È singolare anche la scelta della nuova ministra dell’Educazione nazionale (“una priorità nazionale” l’ha definita il premier Barnier). In poco più di due anni si sono succeduti cinque ministri in quel dicastero. La nuova, la macronista Anne Genetet, deputata eletta dai francesi all’estero, è medico di formazione, attiva presso la Croce Rossa, sconosciuta al grande pubblico, e soprattutto ai lavoratori della scuola, esperta di diplomazia e difesa militare, mai presente nel campo dell’istruzione. I sindacati degli insegnanti, all’unanimità, hanno interpretato questa scelta come rivelatrice della confusione del campo macroniano sul che fare nella scuola. La scuola in Francia è alle prese con le misure introdotte dal governo Attal alla fine del 2023 e respinte dal mondo degli insegnanti: l’istituzione delle scuole medie classi di livello per adattarsi alle capacità degli studenti, indicazione raccolta in meno di un terzo degli istituti.

Ma questa patente propensione a destra non sembra faccia sperare vita facile per il nuovo governo. Non solo il Nuovo Fronte Popolare nelle sue diverse componenti, ma anche il gruppo parlamentare del Rassemblement National ha già annunciato l’intenzione di votare la censura al nuovo esecutivo, intravedendovi il “ritorno del macronismo, che rientra dalla porta di servizio”.

“Più si perde alle urne, più ministeri si vincono”, dichiara François Ruffin, ex braccio destro di Mélenchon e oggi fuori dalla France Insoumise. A sinistra anche i socialisti censurano il nuovo governo. Sia il leader Olivier Faure, sia il capogruppo Boris Vallaud (della corrente meno entusiasta dell’alleanza del NFP) hanno commentato: “Siamo stati truffati, questa è la banda della destra organizzata. Si tratta del tradimento del voto dei francesi, è un governo reazionario, un insulto alla democrazia”

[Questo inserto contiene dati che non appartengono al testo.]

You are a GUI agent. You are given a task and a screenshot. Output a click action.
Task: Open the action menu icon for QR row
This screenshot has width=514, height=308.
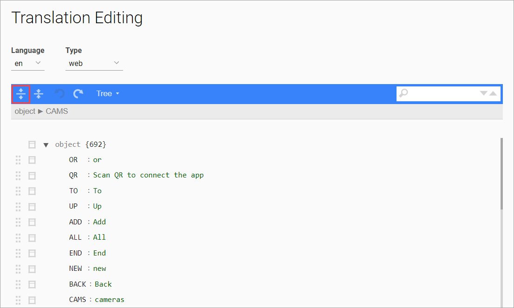[32, 176]
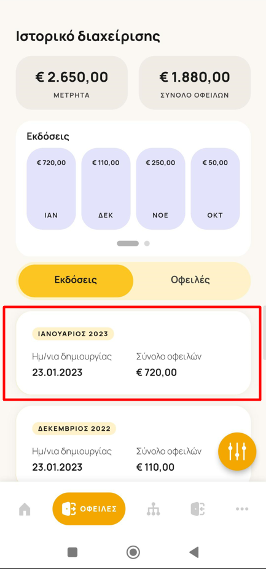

Per Lucie Castets, la candidata premier del NFP, “la democrazia viene umiliata: era stato prospettato un governo di riconciliazione, ma abbiamo avuto un governo di destra dura”.

Nonostante le intenzioni ambientaliste esibite da Agnès Pannier-Runacher, la nuova ministra della Transizione ecologica, dell’Energia e del Clima, che ha promesso una “politica ecologica ambiziosa e popolare, per permettere a tutti di vivere meglio”, la leader dei Verdi Marine Tondelier ha definito il gabinetto Barnier “un governo contro la natura e contro natura”.

Jean-Luc Mélenchon, ovviamente, è stato il più duro: “Si tratta del cast per un nuovo film catastrofico macronista… Il governo dei perdenti delle elezioni legislative è nelle mani del preoccupante ministro dell’Interno… questa combinazione non ha né legittimità né futuro. Dobbiamo sbarazzarci di loro il prima possibile”.

*articolo apparso sul sito refrattario e controcorrente il 23 settembre 2024.